--- DATA SECTION Enclosed Below ---

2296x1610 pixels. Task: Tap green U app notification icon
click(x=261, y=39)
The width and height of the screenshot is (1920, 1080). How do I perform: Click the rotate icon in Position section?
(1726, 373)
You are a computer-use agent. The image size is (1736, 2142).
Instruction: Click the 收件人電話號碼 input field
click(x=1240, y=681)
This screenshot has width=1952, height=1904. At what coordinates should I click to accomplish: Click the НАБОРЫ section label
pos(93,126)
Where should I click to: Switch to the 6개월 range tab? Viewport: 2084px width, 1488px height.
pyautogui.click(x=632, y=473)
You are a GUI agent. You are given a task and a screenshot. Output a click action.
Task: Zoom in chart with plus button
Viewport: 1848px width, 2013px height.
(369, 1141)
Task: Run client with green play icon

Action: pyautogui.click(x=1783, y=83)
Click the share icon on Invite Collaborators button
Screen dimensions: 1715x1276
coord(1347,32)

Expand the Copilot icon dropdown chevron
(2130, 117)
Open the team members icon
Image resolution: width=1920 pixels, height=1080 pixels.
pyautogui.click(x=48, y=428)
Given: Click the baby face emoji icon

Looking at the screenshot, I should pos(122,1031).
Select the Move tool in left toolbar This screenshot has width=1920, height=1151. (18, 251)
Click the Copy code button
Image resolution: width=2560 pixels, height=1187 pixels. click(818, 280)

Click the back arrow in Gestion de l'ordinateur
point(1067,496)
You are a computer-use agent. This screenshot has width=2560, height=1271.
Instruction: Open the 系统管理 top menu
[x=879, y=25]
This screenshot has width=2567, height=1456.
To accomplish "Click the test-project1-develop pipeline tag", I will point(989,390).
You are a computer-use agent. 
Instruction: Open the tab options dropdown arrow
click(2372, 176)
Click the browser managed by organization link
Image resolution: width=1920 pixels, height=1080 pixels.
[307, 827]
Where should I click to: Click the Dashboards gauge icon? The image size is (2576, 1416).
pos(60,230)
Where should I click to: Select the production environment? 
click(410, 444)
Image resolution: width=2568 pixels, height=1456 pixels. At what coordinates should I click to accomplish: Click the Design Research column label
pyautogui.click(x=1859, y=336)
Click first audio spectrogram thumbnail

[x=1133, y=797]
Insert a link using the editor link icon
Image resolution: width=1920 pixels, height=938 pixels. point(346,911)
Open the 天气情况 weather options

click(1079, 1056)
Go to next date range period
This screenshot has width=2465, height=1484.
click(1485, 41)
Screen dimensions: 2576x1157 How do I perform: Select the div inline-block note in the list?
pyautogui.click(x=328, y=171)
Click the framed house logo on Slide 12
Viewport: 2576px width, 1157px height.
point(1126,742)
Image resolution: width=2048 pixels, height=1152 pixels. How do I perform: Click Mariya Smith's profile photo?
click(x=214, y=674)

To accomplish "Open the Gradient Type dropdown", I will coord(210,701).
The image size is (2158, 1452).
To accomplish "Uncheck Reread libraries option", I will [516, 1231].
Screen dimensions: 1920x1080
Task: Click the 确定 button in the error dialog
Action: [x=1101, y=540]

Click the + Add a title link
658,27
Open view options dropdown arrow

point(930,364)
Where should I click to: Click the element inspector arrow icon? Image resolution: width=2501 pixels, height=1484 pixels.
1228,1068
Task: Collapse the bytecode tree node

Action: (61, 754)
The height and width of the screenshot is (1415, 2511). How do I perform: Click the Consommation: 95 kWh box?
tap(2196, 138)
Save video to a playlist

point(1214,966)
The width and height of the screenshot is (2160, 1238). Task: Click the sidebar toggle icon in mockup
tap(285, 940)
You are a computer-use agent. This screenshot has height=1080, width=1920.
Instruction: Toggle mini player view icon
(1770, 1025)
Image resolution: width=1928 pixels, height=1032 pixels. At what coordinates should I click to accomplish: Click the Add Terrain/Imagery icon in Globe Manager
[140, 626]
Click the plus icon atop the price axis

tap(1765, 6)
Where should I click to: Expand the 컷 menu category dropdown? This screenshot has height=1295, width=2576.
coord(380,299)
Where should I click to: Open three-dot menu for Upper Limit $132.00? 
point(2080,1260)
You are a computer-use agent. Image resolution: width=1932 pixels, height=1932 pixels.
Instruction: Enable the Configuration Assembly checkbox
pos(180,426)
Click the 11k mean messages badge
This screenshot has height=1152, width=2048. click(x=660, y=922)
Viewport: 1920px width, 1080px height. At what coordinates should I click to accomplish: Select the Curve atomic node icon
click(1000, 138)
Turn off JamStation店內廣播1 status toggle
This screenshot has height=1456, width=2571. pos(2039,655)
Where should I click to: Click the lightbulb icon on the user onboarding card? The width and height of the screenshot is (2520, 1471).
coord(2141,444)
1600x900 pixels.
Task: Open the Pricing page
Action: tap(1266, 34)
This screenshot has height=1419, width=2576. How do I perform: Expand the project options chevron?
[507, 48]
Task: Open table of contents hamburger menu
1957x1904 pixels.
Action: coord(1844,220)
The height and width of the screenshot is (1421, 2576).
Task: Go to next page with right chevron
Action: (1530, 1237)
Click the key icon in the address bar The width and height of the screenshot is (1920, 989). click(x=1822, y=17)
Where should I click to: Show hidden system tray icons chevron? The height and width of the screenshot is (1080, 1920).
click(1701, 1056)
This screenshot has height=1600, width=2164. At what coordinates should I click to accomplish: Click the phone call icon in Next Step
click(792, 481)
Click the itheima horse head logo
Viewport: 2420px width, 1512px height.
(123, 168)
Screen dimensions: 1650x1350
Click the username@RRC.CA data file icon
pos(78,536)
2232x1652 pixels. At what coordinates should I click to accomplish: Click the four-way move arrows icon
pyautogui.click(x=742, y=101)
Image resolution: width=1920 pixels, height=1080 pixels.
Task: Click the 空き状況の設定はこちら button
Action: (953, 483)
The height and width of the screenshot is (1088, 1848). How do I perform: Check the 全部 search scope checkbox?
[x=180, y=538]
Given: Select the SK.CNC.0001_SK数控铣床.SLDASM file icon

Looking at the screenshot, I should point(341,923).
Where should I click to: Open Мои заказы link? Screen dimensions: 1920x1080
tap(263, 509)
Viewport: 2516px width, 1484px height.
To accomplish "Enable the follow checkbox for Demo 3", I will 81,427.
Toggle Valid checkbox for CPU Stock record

--- End of Enclosed DATA SECTION ---

Begin at the line above that has "Given: Click the baby face emoji icon" and stop after the line that has "This screenshot has width=2567, height=1456.", copying each line exactly and adding nothing else.

# [ANSWER]
Given: Click the baby face emoji icon

Looking at the screenshot, I should pos(122,1031).
Select the Move tool in left toolbar This screenshot has width=1920, height=1151. (18, 251)
Click the Copy code button
Image resolution: width=2560 pixels, height=1187 pixels. click(818, 280)

Click the back arrow in Gestion de l'ordinateur
point(1067,496)
You are a computer-use agent. This screenshot has width=2560, height=1271.
Instruction: Open the 系统管理 top menu
[x=879, y=25]
This screenshot has width=2567, height=1456.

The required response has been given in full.